> _PROVIDED RECORDS_:
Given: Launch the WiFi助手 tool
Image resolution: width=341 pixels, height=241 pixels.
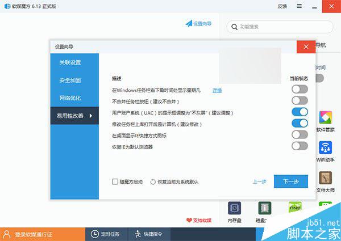Looking at the screenshot, I should (326, 149).
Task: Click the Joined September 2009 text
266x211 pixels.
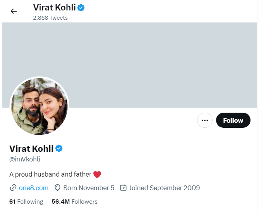Action: [165, 188]
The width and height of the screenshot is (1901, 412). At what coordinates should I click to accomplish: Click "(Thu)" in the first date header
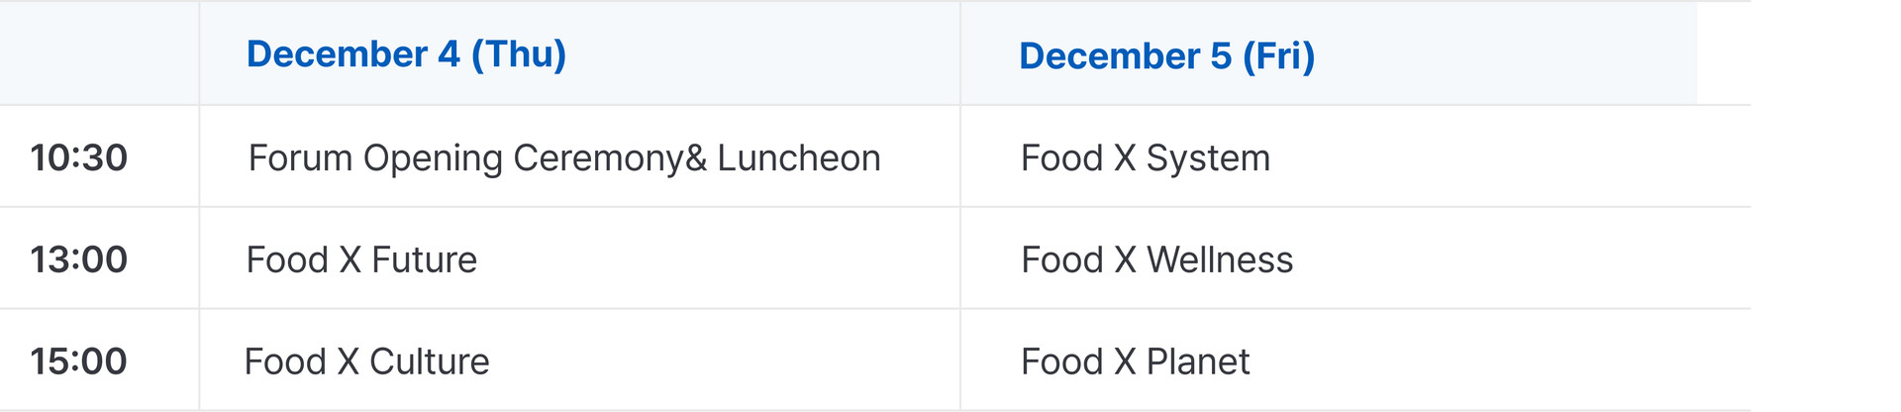tap(518, 54)
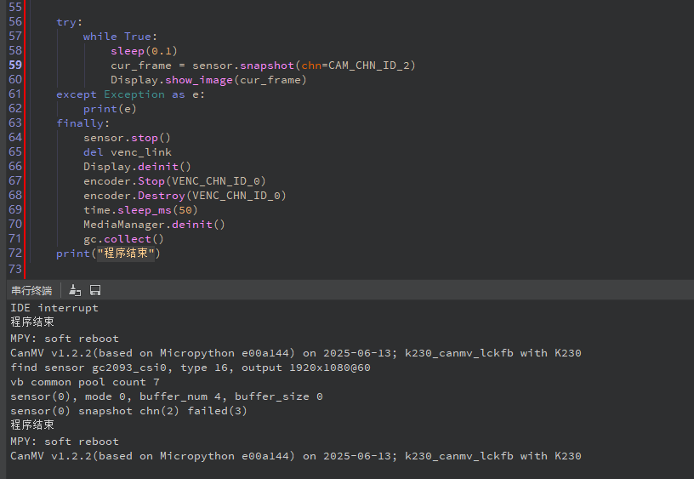The height and width of the screenshot is (479, 694).
Task: Place cursor on gc.collect() line
Action: coord(122,238)
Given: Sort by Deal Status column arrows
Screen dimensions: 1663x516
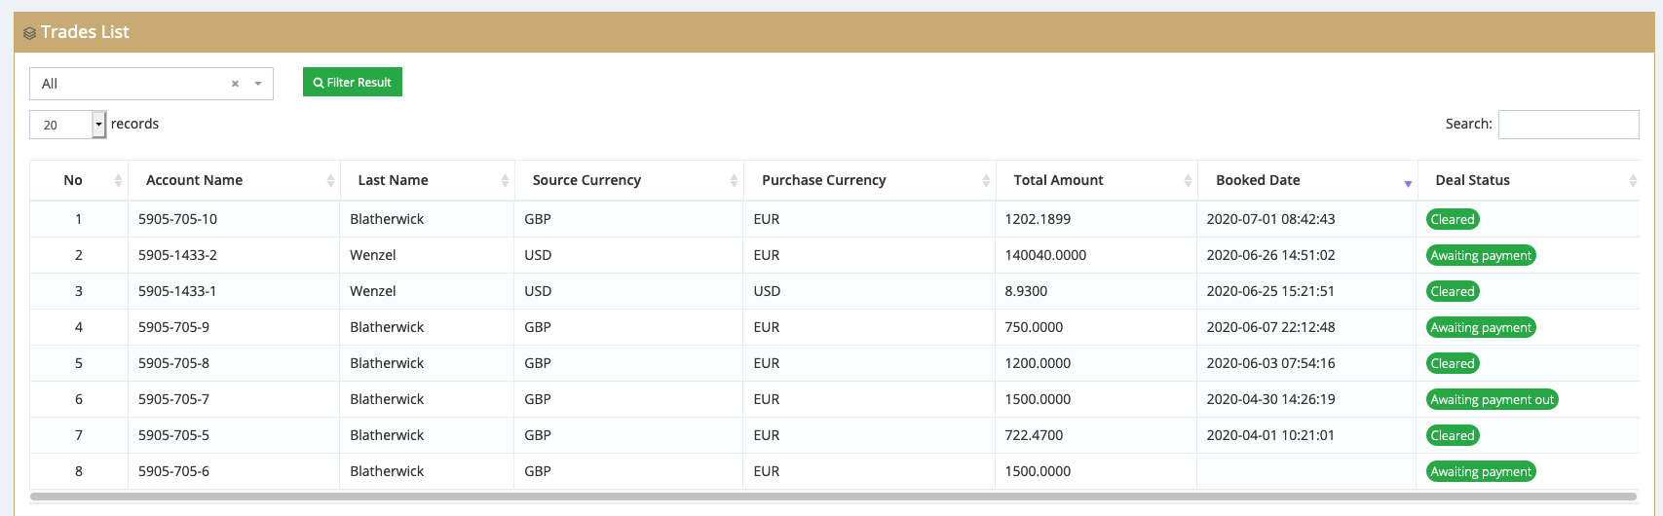Looking at the screenshot, I should point(1633,180).
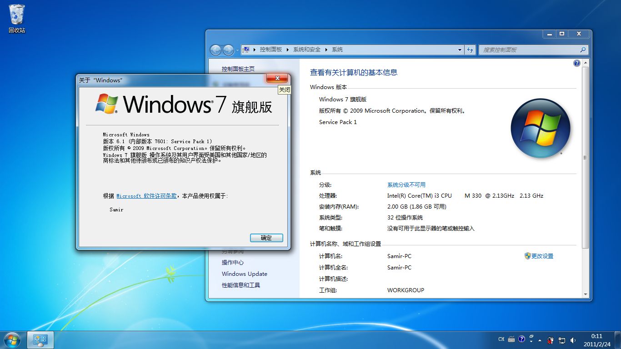Open the Microsoft 软件许可条款 link
The image size is (621, 349).
click(146, 196)
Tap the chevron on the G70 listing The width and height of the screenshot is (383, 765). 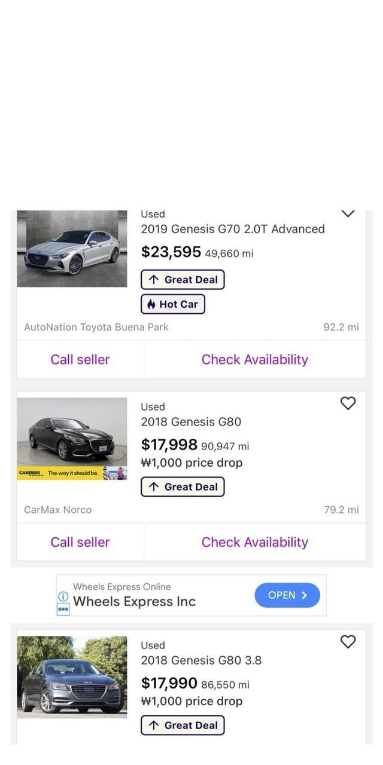pos(348,214)
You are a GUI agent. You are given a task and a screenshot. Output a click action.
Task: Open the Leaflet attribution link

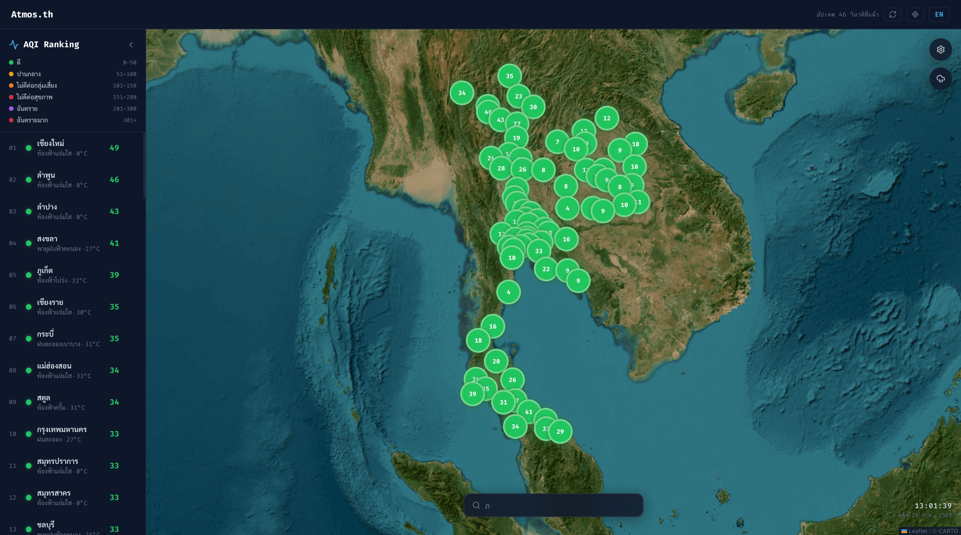pyautogui.click(x=917, y=531)
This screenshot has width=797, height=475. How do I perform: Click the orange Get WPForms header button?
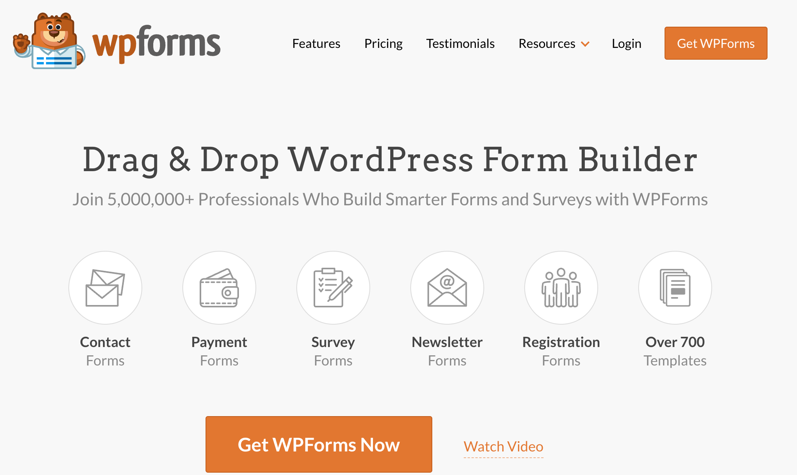click(x=716, y=43)
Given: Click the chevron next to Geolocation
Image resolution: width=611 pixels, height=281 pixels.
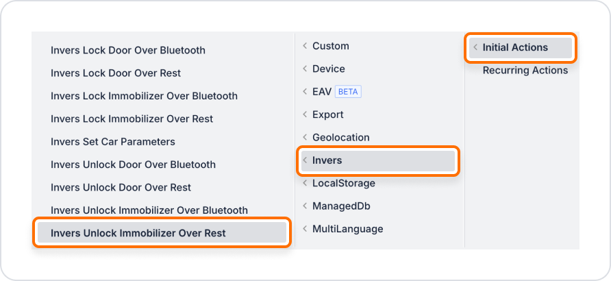Looking at the screenshot, I should [x=305, y=138].
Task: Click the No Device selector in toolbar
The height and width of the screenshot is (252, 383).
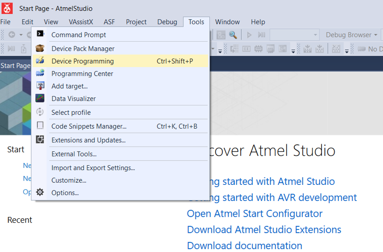Action: [x=372, y=49]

> _EXERCISE REQUIREMENTS_:
Of the lines above, quote exactly those from the one with "266x211 pixels." through the one with "Given: Sort by Deal Status column arrows", ends included; pictures stay out.

> _REPLY_:
266x211 pixels.
Action: [165, 188]
The width and height of the screenshot is (1901, 412). At what coordinates should I click to accomplish: Click "(Thu)" in the first date header
tap(518, 54)
The height and width of the screenshot is (479, 694).
Task: Place cursor on gc.collect() line
Action: coord(122,238)
Given: Sort by Deal Status column arrows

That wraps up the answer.